オペレーティング・システムを保護する追加ソフトウェアの使用を検討します。

多くのオペレーティング・システムでは、本番環境を保護するために、追加ソフトウェアを実行することができます。たとえば、侵入検知システム(Intrusion Detection System: IDS)を使用すると、本番環境を変更しようとしたときに検出できます。

使用可能なソフトウェアの情報については、使用しているオペレーティング・システムのベンダーに問い合せます。

オペレーティング・システムのパッチ・セットおよびセキュリティ・パッチを適用します。

推奨されているパッチ・セットおよびセキュリティ関連のパッチのリストについては、オペレーティング・システムのベンダーに問い合せます。

データベースの保護

多くのWebアプリケーションでは、データの格納にデータベースが使用されます。WebLogic Serverと組み合せて使用されるデータベースとしては、Oracle、Microsoft SQL Server、IBM DB2およびMySQLが一般的です。
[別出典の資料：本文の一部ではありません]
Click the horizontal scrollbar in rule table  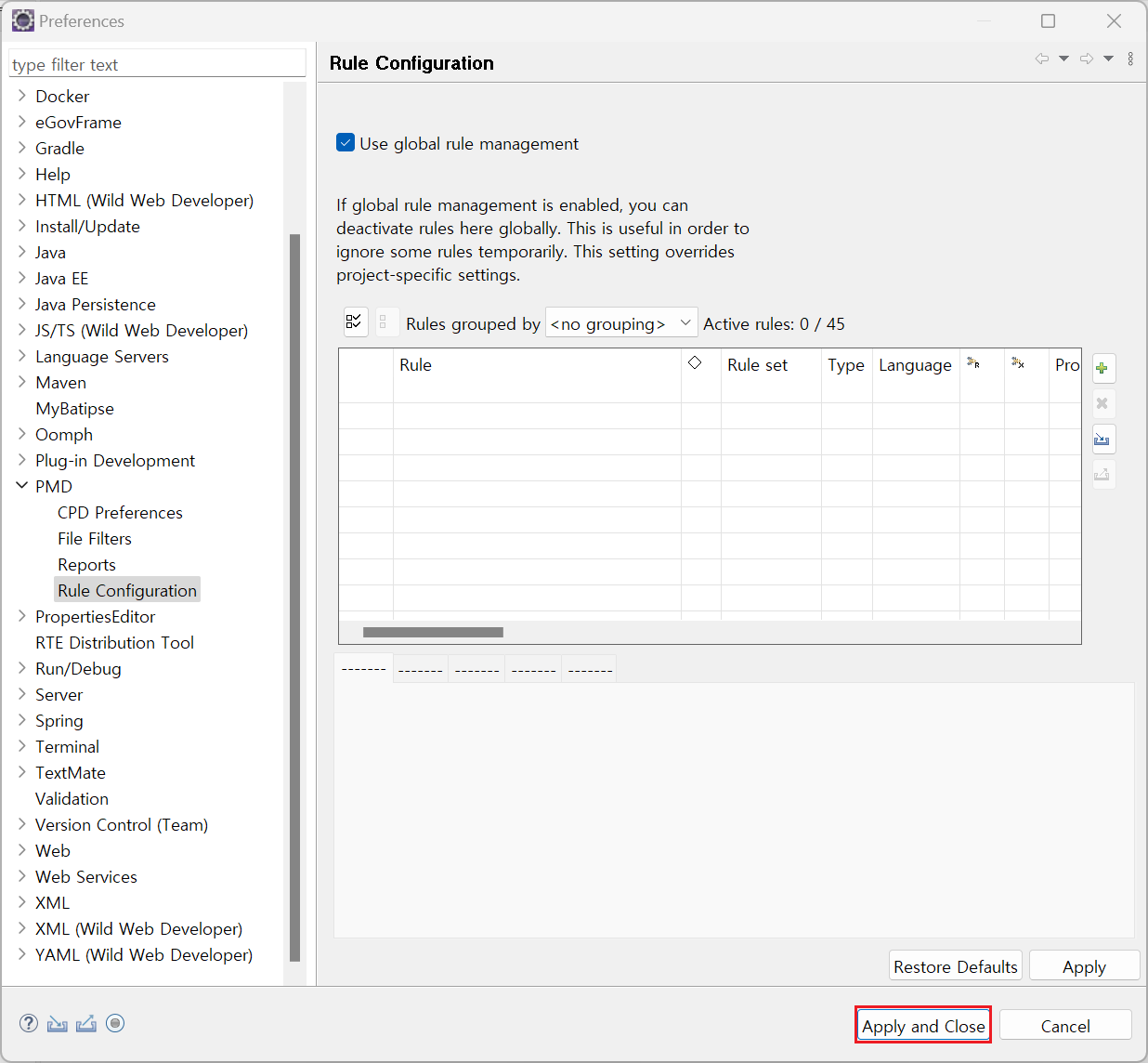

これらのデータベースには、顧客リスト、顧客の連絡先情報、クレジット・カード情報、およびその他の顧客データなど、Webアプリケーションの重要なデータが保存されることがよくあります。Webアプリケーションを作成するときは、どのデータをデータベースに保存し、そのデータを作成するためにどのようなセキュリティが必要なのかを考慮する必要があります。また、データベース・メーカーが提供するセキュリティ・メカニズムを理解し、それがセキュリティ・ニーズを満たすうえで十分かどうかを判断する必要があります。提供されたセキュリティ・メカニズムで不十分な場合は、重要なデータをデータベースに書き込む前に暗号化するなど、その他のセキュリティ技術を使用して、データベースのセキュリティを改善することができます。たとえば、クレジット・カード情報は暗号化し、それ以外のすべての顧客データはプレーン・テキスト形式でデータベースに保存します。